In the Shamir secret sharing scheme, we distribute a secret among q different users as follows. If our secret is a message (m1, . . . , mk) from V (k, q) then, we encode it as a codeword of the Reed-Solomon RSk(q) and give one coordinate to each user. In this problem, we will use q = 7, k = 4 and the parity check matrix H4 below for RS4(7). H4 = [1 1 1 1 1 1 1, 0 1 2 3 4 5 6, 0 1 4 2 2 4 1]

a) Write a generator matrix for RS4(7)

b) A new secret is selected and user #1 receives share value 0, user #2 receives share value 6 and user #3 receives share value 1 and are collaborating to discover the new secret. Explain why they can’t recover the secret with only this information.

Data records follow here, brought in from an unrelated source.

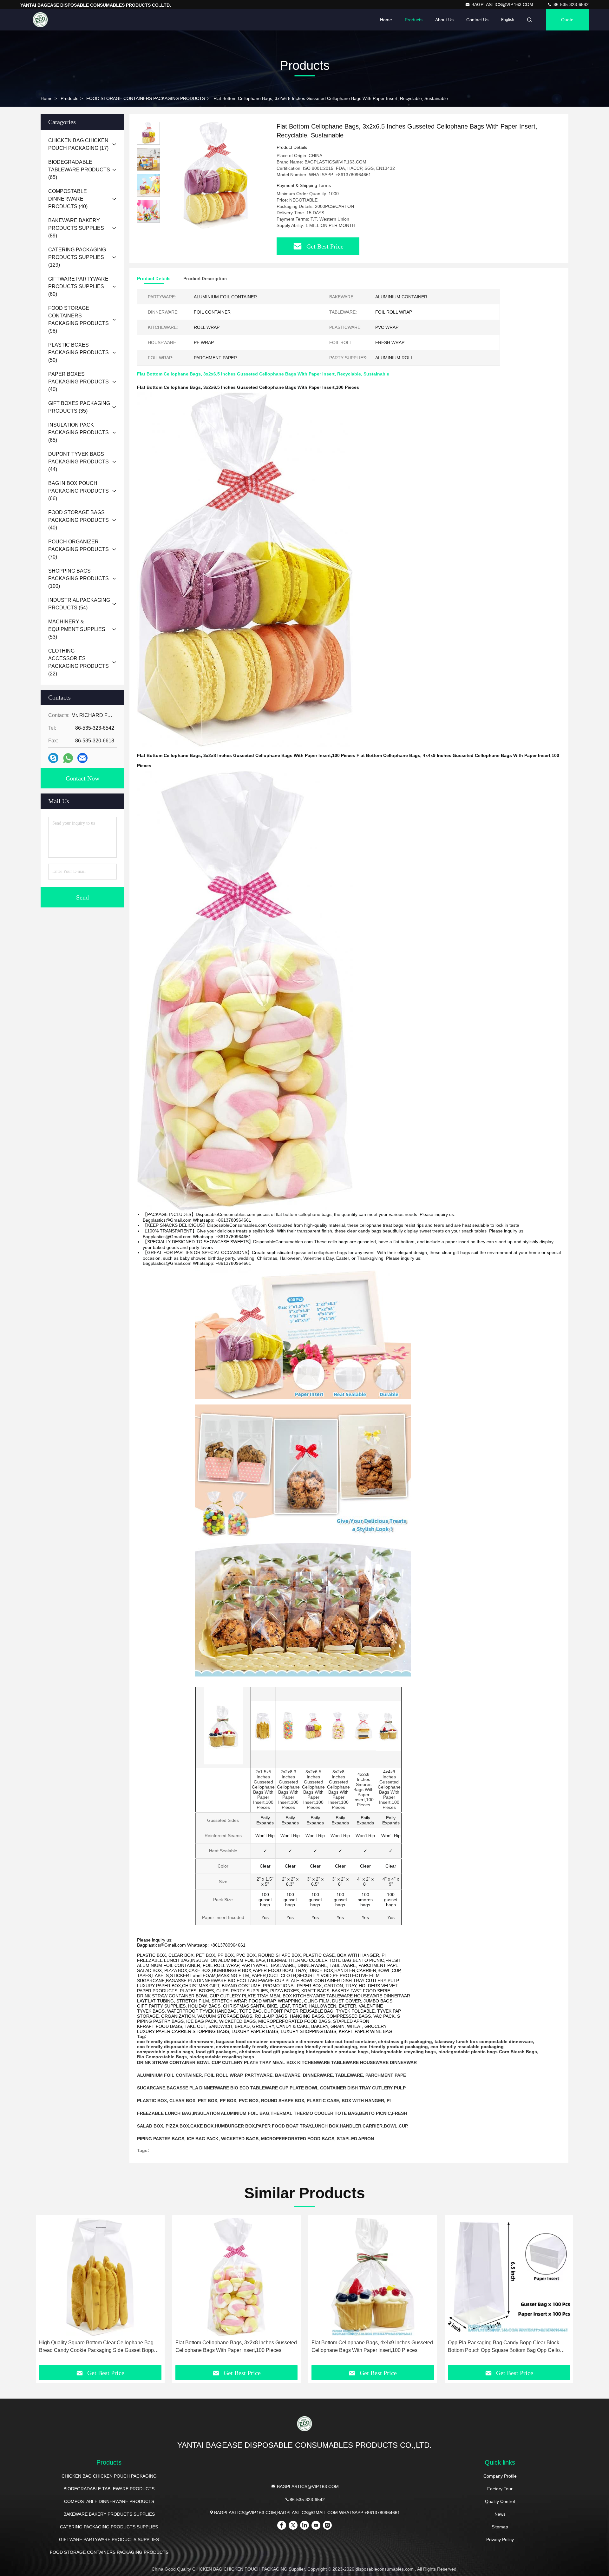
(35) (79, 407)
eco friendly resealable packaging (467, 2046)
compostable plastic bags (165, 2051)
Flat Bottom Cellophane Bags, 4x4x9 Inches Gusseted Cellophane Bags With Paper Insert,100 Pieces (372, 2346)
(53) (76, 629)
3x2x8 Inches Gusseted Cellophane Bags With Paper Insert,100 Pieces (338, 1789)
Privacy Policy (500, 2539)
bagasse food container (241, 2041)
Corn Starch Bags (518, 2051)
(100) (78, 578)
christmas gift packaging (405, 2041)
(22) (78, 662)
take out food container (350, 2041)
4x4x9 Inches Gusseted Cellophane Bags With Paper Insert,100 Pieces (389, 1789)
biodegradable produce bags (337, 2051)
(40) (68, 199)
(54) (79, 603)
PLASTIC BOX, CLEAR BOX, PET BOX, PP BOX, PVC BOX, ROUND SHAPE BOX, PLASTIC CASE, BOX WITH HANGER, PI (264, 2100)
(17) (78, 144)
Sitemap (500, 2526)
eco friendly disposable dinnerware (175, 2041)
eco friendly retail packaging (326, 2046)
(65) (79, 169)
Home (386, 19)
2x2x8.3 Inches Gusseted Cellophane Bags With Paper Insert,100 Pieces (288, 1789)
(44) (78, 461)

c) Now, suppose users #1, #2 and #3 (as in the previous item) discover, in addition to the values of their own shares, that users #4 and #5 have identical shares (but they don’t necessarily know what the common value is). Using this information, first explain how they can collaborate to recover the secret and then find the secret.

====ANSWER====

a. The generator matrix is: H3 = [1 1 1 1 1 1 1, 0 1 2 3 4 5 6, 0 1 4 2 2 4 1, 0 1 1 6 1 6 6]

I totally get (a), just put it here for context.

b) If the secret is (x1, x2, x3, x4), the given conditions produce the equations: x1 = 0, x1 + x2 + x3 + x4 = 6, x1 + 2x2 + 4x3 + x4 = 1 and there are many solutions to this equation, as you can choose e.g. x2 arbitrarily and solve for x1, x3, x4.

c) In addition to the equations x1 = 0, x1 + x2 + x3 + x4 = 6, x1 + 2x2 + 4x3 + x4 = 1 from the previous item, we also have the equation x1 + 3x2 + 2x3 + 6x4 = x1 + 4x2 + 2x3 + x4 which gets simplified to x2 + 2x4 = 0 and now we have 4 equations in 4 unknowns and we can check they have full rank and solve it to get that the secret is (0, 4, 4, 5).